I don't really know where to start from, I drew the diagram and now I am stuck. My attempt was to consider four points on conic and show that the four corresponding points $R$ are cyclic but I fail to do so.
On
(I will refer to the excellent drawing and notations in the solution by Aretino, my solution being in the same spirit).

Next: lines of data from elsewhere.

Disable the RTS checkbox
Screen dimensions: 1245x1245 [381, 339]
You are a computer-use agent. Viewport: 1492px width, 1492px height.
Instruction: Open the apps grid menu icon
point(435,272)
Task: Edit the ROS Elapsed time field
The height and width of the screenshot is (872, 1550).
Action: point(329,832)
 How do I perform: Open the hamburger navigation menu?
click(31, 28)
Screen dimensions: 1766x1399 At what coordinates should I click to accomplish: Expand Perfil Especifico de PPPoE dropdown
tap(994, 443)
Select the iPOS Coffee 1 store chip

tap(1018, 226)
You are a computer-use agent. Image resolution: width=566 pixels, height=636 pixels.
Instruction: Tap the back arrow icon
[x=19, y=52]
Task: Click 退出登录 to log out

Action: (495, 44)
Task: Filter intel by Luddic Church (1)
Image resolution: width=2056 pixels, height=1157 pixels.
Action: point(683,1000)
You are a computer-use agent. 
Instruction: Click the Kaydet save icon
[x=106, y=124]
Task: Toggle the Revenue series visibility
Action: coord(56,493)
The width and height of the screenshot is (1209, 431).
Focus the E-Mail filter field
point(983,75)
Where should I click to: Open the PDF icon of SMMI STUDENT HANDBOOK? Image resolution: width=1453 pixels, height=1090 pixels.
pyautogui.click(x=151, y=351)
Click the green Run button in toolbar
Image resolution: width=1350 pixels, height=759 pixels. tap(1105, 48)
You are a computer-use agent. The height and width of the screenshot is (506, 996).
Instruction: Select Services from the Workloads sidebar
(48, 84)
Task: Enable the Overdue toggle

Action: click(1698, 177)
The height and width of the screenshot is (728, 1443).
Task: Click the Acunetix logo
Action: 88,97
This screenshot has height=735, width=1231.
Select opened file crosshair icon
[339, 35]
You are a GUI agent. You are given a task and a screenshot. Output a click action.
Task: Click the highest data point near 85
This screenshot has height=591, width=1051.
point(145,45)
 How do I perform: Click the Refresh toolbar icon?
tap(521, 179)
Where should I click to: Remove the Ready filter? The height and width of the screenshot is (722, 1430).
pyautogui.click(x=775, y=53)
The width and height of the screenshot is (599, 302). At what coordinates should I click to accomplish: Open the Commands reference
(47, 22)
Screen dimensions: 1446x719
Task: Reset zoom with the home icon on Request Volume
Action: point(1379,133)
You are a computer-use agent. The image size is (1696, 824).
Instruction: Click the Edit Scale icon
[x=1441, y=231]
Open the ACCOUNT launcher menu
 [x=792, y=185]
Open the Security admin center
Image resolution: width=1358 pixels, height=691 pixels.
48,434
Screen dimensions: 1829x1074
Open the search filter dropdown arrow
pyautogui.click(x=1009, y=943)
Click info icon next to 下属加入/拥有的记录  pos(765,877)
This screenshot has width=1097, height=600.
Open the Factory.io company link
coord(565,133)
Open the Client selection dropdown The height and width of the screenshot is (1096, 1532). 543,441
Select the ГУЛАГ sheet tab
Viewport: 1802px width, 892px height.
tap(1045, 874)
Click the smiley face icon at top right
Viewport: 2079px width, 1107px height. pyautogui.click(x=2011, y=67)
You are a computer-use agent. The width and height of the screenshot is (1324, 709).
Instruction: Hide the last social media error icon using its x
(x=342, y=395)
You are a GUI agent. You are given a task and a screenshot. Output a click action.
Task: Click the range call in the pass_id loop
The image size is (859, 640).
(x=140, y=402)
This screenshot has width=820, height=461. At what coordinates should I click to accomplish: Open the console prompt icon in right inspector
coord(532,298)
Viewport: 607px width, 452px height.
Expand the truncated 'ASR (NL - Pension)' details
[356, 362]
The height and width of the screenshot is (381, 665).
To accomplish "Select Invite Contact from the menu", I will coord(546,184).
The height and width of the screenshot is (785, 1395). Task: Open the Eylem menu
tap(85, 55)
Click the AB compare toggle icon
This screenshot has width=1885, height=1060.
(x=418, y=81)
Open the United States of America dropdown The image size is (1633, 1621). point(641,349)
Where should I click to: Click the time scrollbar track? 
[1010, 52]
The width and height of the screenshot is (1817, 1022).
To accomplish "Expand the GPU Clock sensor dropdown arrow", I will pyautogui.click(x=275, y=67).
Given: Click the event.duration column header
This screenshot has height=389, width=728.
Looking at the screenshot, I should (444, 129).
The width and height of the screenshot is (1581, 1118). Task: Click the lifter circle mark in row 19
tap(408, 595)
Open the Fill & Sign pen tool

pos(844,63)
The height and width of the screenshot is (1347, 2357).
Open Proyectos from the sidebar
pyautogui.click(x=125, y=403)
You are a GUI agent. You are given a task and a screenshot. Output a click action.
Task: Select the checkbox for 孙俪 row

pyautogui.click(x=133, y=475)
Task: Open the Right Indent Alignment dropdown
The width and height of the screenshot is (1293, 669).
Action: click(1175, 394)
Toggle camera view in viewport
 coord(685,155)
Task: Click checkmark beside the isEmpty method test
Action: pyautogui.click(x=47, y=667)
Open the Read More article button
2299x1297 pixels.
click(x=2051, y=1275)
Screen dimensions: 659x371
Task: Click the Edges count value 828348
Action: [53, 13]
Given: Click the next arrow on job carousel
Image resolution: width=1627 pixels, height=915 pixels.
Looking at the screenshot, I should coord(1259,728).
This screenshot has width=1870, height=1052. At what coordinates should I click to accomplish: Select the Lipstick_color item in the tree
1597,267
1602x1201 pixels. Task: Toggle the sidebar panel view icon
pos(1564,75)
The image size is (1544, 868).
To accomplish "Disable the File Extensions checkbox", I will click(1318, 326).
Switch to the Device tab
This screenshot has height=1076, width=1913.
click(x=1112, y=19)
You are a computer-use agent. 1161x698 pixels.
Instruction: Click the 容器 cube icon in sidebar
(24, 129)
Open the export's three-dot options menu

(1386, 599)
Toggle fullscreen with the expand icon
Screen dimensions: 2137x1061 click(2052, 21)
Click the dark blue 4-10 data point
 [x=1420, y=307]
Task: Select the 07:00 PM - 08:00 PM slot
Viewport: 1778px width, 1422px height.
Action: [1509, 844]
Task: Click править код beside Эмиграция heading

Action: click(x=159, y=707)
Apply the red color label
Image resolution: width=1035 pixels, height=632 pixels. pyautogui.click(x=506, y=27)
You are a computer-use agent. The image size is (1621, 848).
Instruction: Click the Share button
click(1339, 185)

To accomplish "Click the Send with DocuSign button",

It is a consequence of the following property of an ellipse (see proof below) :
The locus of the (variable) symmetrical point $T$ of one of the foci, say $S'$, with respect to a varying tangent is a circle $C$ centered in the other focus $F$ with radius $2a$ (this is rather well known by the "paper folding construction of an ellipse" : see http://kuzeemath.blogspot.com/2013/11/3-different-methods-to-conic-sections.html). The final circle (red circle in Aretino's drawing) is obtained by taking the homothetic image of circle $C$ using the homothety with center $F$ that sends $S'$ onto $D$ : we find back in this way the radius $2a\dfrac{SD}{2c}$ obtained by Aretino.
Proof : the above property is an immediate consequence of the bi-focal definition of an ellipse :
$$SM+MS'=2a \ \iff SM+MT=2a \ \iff \ ST=2a$$
if we take for $M$ the tangency point.
I'll show the proof for an ellipse, the other cases are analogous.
In an ellipse, the bisector $PH$ of $\angle SPS'$ (where $S'$ is the second focus) is perpendicular to the tangent at $P$. It follows that triangles $SPH$ and $SDR$ are similar ($D$ is the fixed point on axis $SS'$) and $SR:SP=SD:SH$, that is: $$ SR={SP\over SH}SD. $$ On the other hand, from the angle bisector theorem we have $SP:S'P=SH:S'H$, that is: $$ {SP\over SH}={SP+S'P\over SH+S'H}={a\over c}, $$ where $2a$ is the ellipse major axis and $2c=SS'$. Inserting this result into the previous equation we obtain that $SR$ is constant, hence $R$ belongs to a circle of centre $S$ and radius ${a\over c}SD$.